Plaintiff did testify, however, as to remote access late on November 9, 2009 and again on
November 10, 2009, again over the objection of his own counsel. (Id. at 195-203).
Despite all the bluster in these briefs, there were only two instances when the
instructions of plaintiff's counsel not to answer resulted in a detour of defense counsel's line
of questioning, with plaintiff instead having answered the overwhelming majority of
questions directed to him regarding his alleged computer misuse, over the objection of his
counsel. Thus, this case is not similar to Rhea v. Uhry, No. 05 CV 189 (VLB), 2007 WL
2782512, at *1 (D. Conn. Sept. 21, 2007), cited by defendants, in which defense counsel
instructed his client not to answer 113 questions posed to defendant during his deposition
by the pro se plaintiff.
Because as of the moment Count Nine of defendants' Amended Counterclaims is no
longer part of this lawsuit, plaintiff's Motion for Protective Order (Dkt. #55) is granted with
respect to the two instances where plaintiff's counsel instructed his client not to answer the
pending questions regarding computer fraud, without prejudice to reconsideration if Judge
Haight reinstates Count Nine of defendants' Amended Counterclaims at a later time.

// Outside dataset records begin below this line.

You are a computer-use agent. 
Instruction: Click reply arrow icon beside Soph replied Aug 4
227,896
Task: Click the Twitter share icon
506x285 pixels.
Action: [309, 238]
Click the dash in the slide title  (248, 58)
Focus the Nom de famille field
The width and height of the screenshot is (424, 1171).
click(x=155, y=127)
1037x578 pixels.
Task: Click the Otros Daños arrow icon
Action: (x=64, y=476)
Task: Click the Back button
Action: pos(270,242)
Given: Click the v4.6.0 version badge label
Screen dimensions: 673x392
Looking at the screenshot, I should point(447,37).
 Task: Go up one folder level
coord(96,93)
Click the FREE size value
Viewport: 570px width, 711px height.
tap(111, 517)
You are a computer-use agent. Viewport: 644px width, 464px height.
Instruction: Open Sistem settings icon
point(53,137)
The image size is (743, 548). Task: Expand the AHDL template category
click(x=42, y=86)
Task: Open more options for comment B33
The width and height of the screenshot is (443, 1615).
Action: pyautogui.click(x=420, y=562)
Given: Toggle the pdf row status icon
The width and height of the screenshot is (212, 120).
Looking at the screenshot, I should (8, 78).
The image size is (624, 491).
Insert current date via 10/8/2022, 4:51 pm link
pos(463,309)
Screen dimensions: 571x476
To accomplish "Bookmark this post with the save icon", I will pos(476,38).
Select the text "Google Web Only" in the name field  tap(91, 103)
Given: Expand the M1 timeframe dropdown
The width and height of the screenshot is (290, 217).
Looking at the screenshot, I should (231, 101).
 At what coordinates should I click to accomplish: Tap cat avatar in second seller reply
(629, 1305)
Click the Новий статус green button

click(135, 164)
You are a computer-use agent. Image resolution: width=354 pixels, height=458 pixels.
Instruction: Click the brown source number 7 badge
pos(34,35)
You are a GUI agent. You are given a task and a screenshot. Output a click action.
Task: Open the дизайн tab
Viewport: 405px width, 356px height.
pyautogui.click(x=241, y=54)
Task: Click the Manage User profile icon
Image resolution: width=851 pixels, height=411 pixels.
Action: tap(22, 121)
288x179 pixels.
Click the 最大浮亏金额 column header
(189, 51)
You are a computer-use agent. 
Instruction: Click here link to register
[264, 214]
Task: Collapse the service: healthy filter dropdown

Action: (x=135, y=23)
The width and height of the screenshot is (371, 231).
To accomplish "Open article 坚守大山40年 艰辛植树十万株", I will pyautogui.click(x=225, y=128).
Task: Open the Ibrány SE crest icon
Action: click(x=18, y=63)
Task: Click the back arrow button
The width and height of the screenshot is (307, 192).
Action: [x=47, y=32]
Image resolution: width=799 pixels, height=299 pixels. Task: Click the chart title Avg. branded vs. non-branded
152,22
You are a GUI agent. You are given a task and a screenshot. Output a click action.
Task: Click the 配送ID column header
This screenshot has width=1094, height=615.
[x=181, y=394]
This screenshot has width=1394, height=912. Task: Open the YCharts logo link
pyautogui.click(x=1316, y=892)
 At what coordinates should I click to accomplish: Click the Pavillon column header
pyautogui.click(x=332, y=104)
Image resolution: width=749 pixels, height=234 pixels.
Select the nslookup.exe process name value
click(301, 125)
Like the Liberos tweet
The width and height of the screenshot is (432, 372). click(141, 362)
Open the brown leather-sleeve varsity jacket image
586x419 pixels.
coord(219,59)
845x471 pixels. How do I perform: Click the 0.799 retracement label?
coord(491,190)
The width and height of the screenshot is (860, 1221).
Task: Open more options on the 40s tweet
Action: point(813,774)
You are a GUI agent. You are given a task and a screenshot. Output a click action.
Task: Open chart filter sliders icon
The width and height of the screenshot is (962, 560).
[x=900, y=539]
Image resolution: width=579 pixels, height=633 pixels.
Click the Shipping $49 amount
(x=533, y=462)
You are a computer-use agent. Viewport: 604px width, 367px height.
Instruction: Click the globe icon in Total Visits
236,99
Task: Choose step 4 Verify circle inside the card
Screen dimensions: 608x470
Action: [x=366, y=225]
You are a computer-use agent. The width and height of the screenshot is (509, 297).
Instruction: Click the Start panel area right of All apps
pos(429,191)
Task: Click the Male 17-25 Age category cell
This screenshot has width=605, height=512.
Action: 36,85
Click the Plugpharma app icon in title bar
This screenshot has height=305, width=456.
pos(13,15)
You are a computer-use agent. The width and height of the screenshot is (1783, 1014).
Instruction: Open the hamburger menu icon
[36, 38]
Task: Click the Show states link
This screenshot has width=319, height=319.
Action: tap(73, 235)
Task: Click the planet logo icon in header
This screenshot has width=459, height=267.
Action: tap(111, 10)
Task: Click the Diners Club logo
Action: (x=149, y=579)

The same conclusion is reached regarding plaintiff's Motion for Protective Order and
for Order to Quash Subpoena (Dkt. #59), which seeks documents from Verizon pertaining
to plaintiff's alleged accessing of e-mails on the ARI systems on November 7, 8, 9, 10 and
15, 2009, after his termination. (Dkt. #59, Exh. A). Accordingly, plaintiff's Motion for
Protective Order and for Order to Quash Subpoena (Dkt. #59) is granted, without prejudice
to reconsideration if Judge Haight reinstates Count Nine of defendants' Amended
Counterclaims at a later time.
This is not a Recommended Ruling but a Ruling on discovery, the standard of review
of which is specified in 28 U.S.C. § 636; FED. R. CIV. P. 6(a), 6(e) & 72; and Rule 72.2 of the
Local Rules for United States Magistrate Judges. As such, it is an order of the Court unless
reversed or modified by the District Judge upon timely made objection.
See 28 U.S.C. § 636(b)(written objections to ruling must be filed within
fourteen days after service of same); FED. R. CIV. P. 6(a), 6(e) & 72; Rule 72.2 of the
Local Rules for United States Magistrate Judges, United States District Court for the District
of Connecticut; Small v. Secretary, H&HS, 892 F.2d. 15, 16 (2d Cir. 1989)(failure to file
timely objection to Magistrate Judge’s recommended ruling may preclude further
appeal to Second Circuit); Caidor v. Onondaga County, 517 F.3d 601, 603-05 (2d Cir.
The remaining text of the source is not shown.